Collected data entries:
- Opening Delimiter -
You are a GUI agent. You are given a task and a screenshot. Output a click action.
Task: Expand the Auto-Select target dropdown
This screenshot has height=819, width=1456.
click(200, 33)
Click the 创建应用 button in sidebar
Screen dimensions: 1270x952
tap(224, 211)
- Closing Delimiter -
Print out the data exactly once more.

__RESULT FOR THIS TASK__.
You are a GUI agent. You are given a task and a screenshot. Output a click action.
Task: Expand the Auto-Select target dropdown
This screenshot has height=819, width=1456.
click(200, 33)
Click the 创建应用 button in sidebar
Screen dimensions: 1270x952
tap(224, 211)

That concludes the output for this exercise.